**What you have to do**
Exactly the lines from the first line of the records to the line holding "Viewport: 1000px width, 1204px height." should be duplicated, and nothing more; pictures stay out.

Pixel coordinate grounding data
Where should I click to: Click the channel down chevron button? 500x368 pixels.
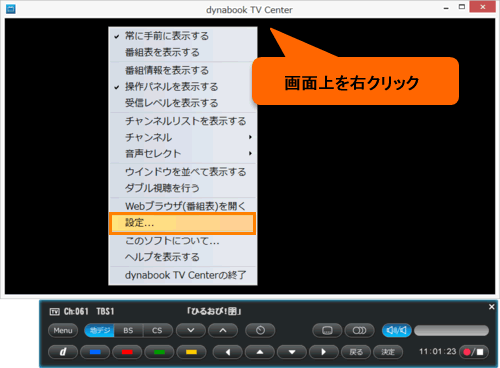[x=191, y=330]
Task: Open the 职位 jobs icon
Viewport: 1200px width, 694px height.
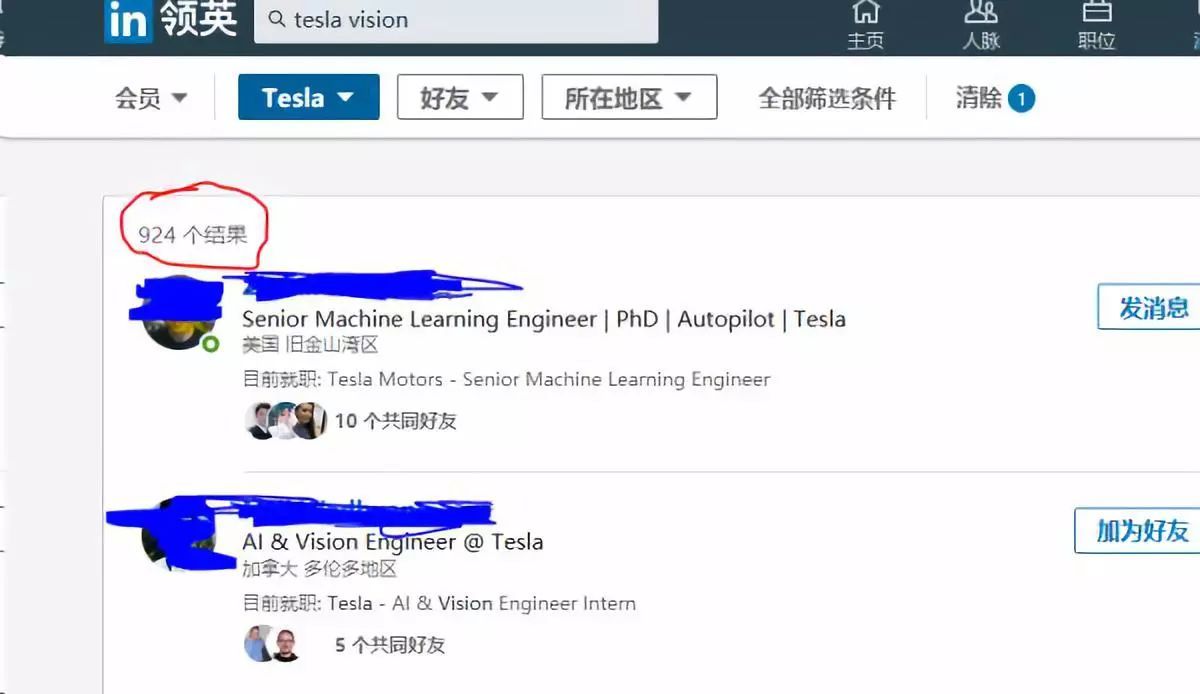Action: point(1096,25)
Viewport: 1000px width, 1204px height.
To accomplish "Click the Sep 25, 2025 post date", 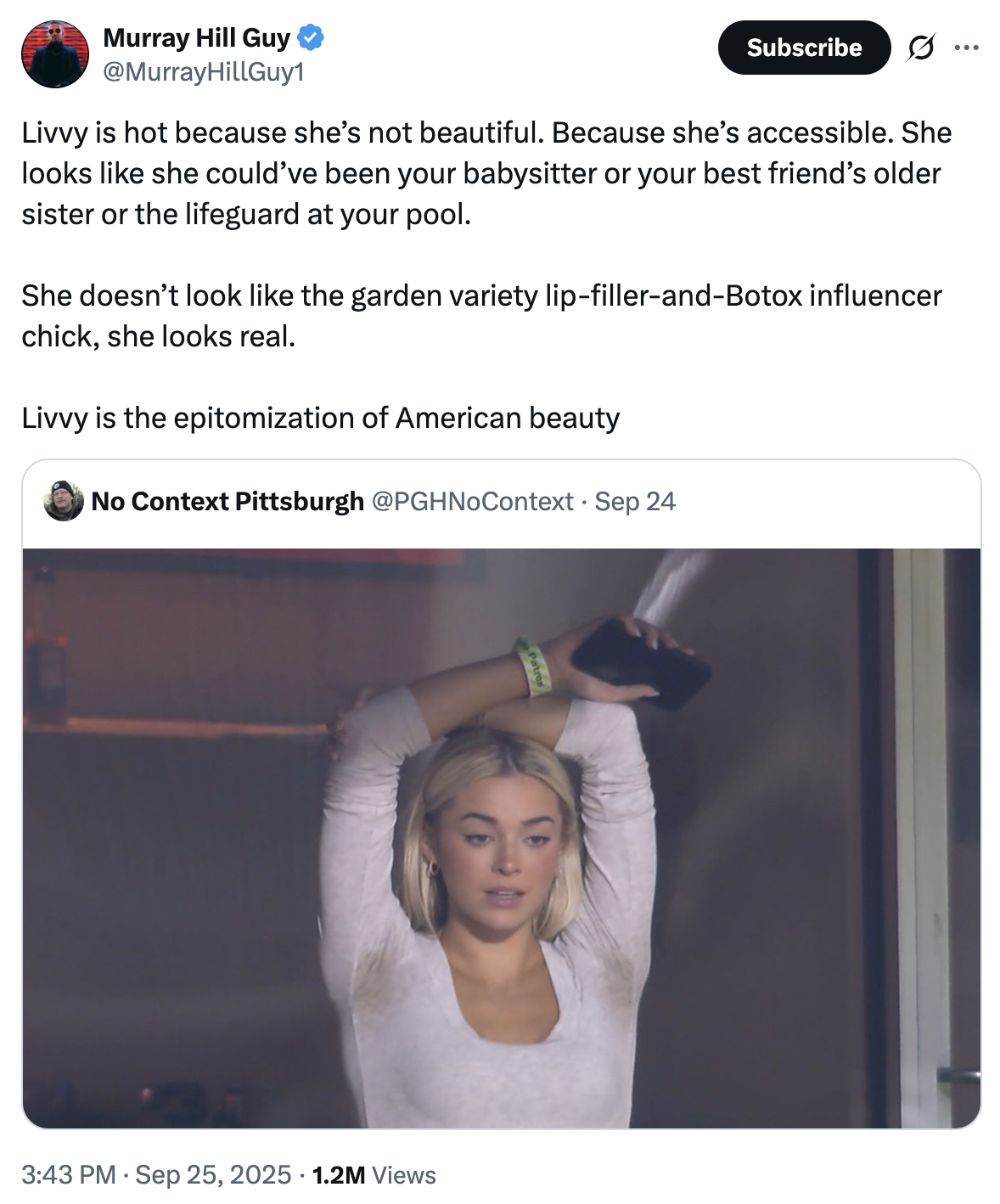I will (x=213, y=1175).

**Response below**
Where should I click to: Click the channel down chevron button? 500x368 pixels.
[x=191, y=330]
Task: Open the 职位 jobs icon
Viewport: 1200px width, 694px height.
Action: point(1096,25)
Viewport: 1000px width, 1204px height.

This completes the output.